L’UNF a bon espoir que les conclusions de l’étude de cette commission feront passer l’intérêt du public pour un système alimentaire juste et sain avant celui des entreprises agricoles qui dépendent trop souvent des travailleurs migrants, lesquels sont bien trop souvent soumis à des conditions de travail et de vie dangereuses et inhumaines. Nous demandons au gouvernement fédéral de résoudre la crise de la main-d’œuvre agricole de manière à renforcer la sécurité alimentaire du pays tout en évitant de continuer à dépendre d’une catégorie de travailleurs à qui l’on refuse et/ou empêche d’exercer leurs droits humains fondamentaux. Nous demandons également au gouvernement fédéral de garantir ces droits en adoptant et en mettant en œuvre la Déclaration des Nations unies sur les droits des paysans et des autres personnes travaillant dans les zones rurales (UNDROP).

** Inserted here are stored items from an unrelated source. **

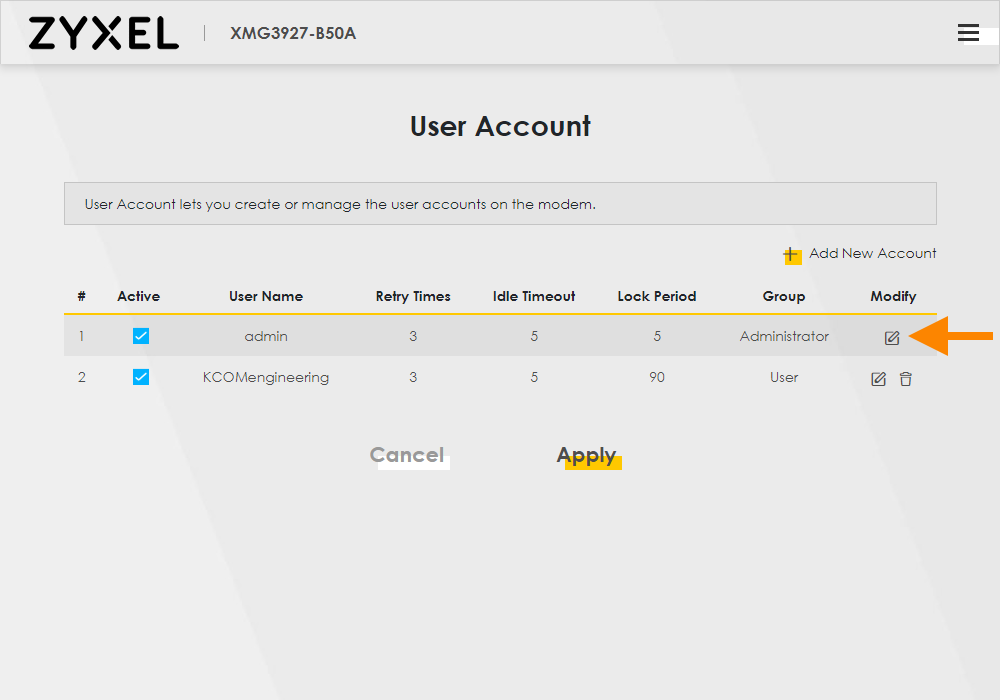
Task: Click the ZYXEL logo
Action: pyautogui.click(x=103, y=32)
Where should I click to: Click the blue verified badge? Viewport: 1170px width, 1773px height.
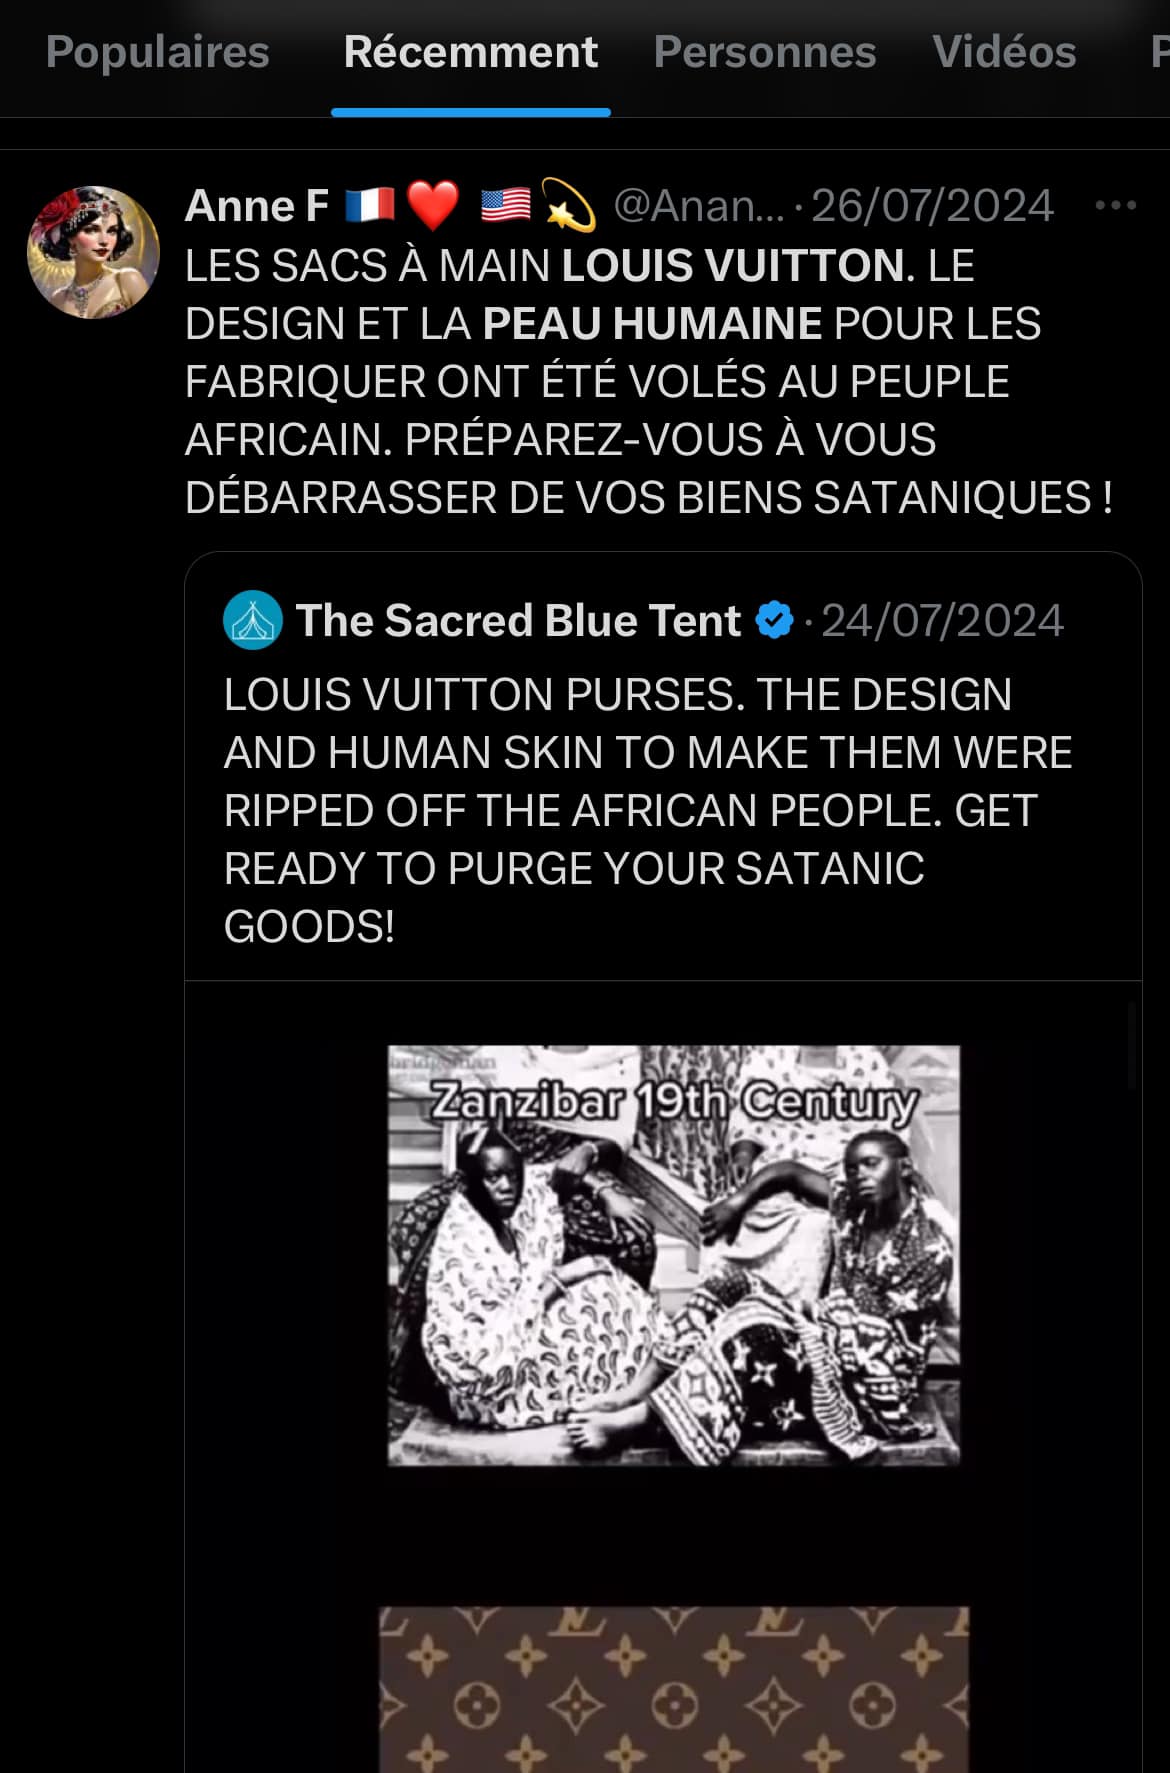[774, 620]

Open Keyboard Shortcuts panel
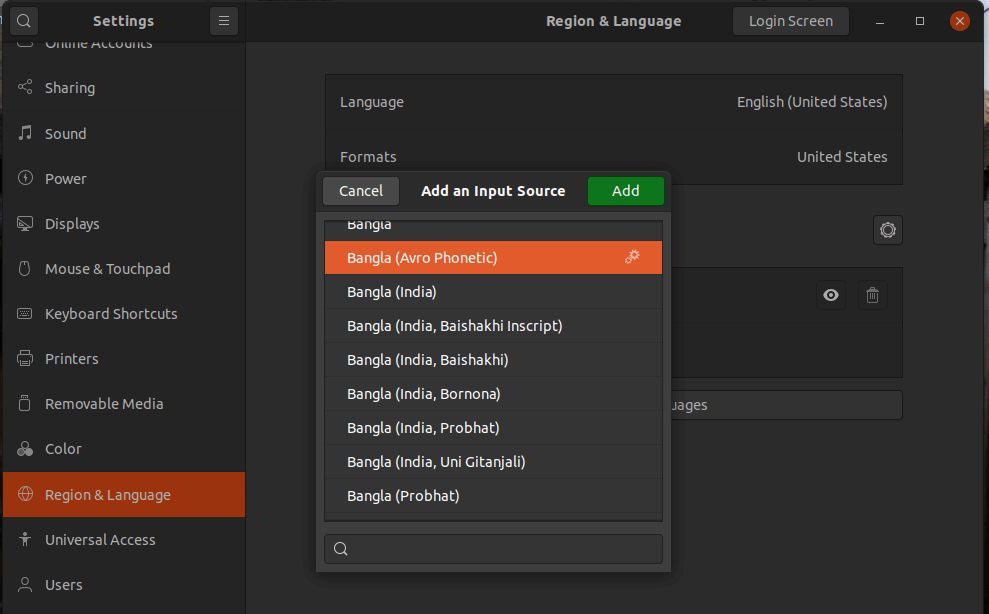point(111,314)
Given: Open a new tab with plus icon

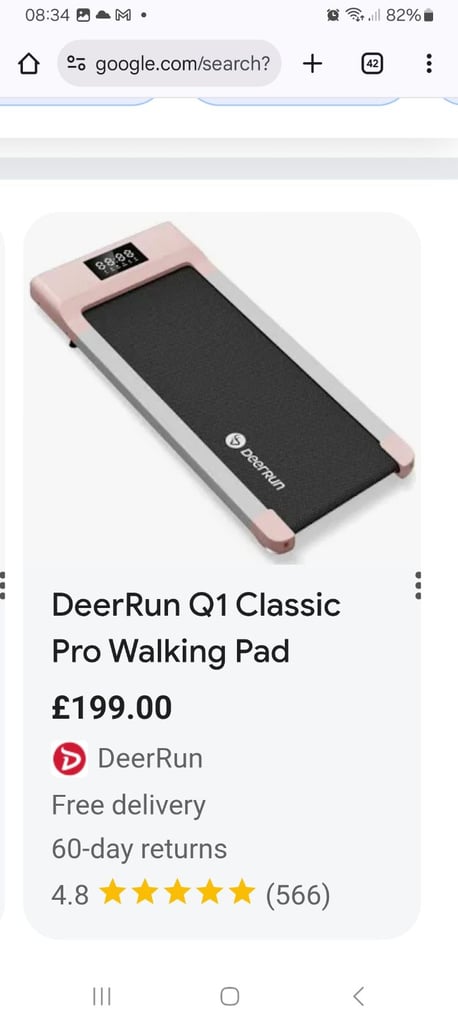Looking at the screenshot, I should [x=312, y=63].
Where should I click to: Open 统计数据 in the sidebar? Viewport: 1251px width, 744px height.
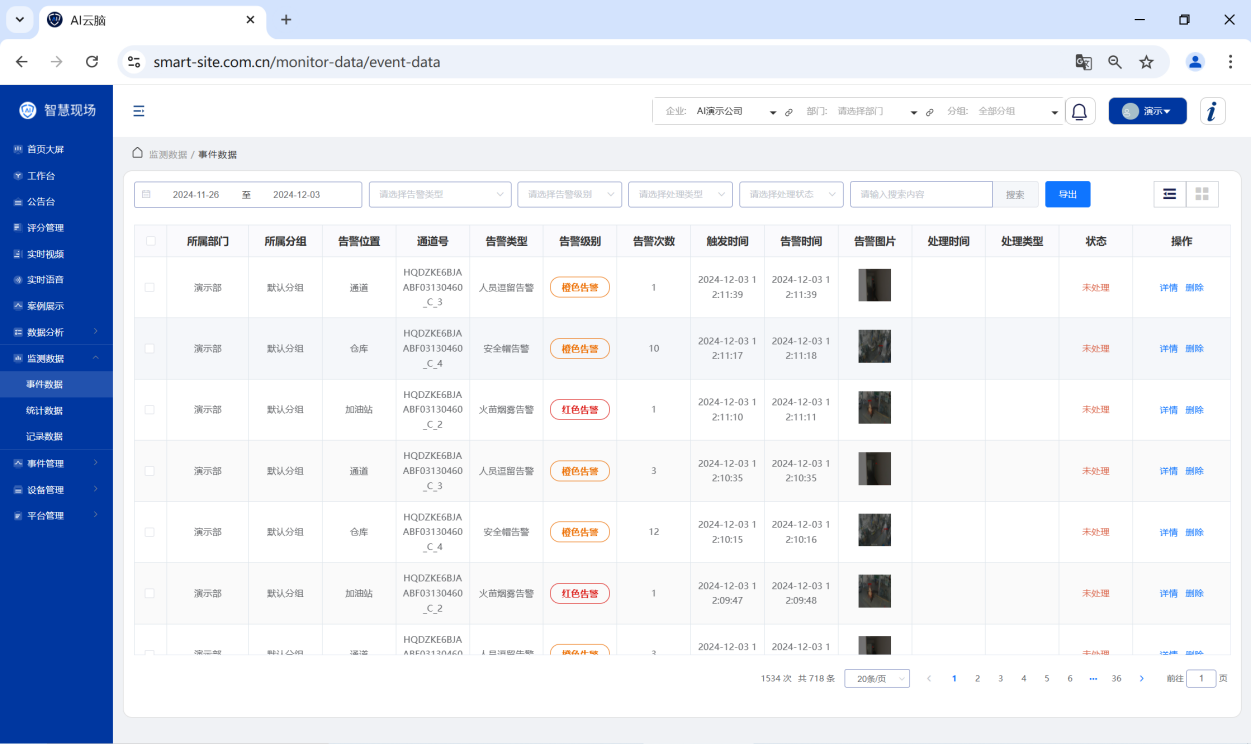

Nous rappelons que nous représentons les fermiers qui emploient des travailleurs agricoles, y compris des travailleurs migrants. Vous entendez peut-être le discours commun selon lequel les fermières défendent le statu quo dans nos programmes de travailleurs migrants dans l’agriculture. Veuillez reconnaître qu’il existe des fermières qui accordent la priorité aux droits de l’homme de toutes les personnes qui fournissent notre main-d’œuvre agricole, et nous plaidons pour des changements dans les programmes de travailleurs migrants du Canada qui renforcent cette priorité.

Nous nous réjouissons de toute autre occasion de partager la façon dont les fermiers de l’UNF et les travailleurs agricoles résidents sont unis dans leur engagement à améliorer les droits et les conditions de travail des travailleurs agricoles temporaires et migrants au Canada.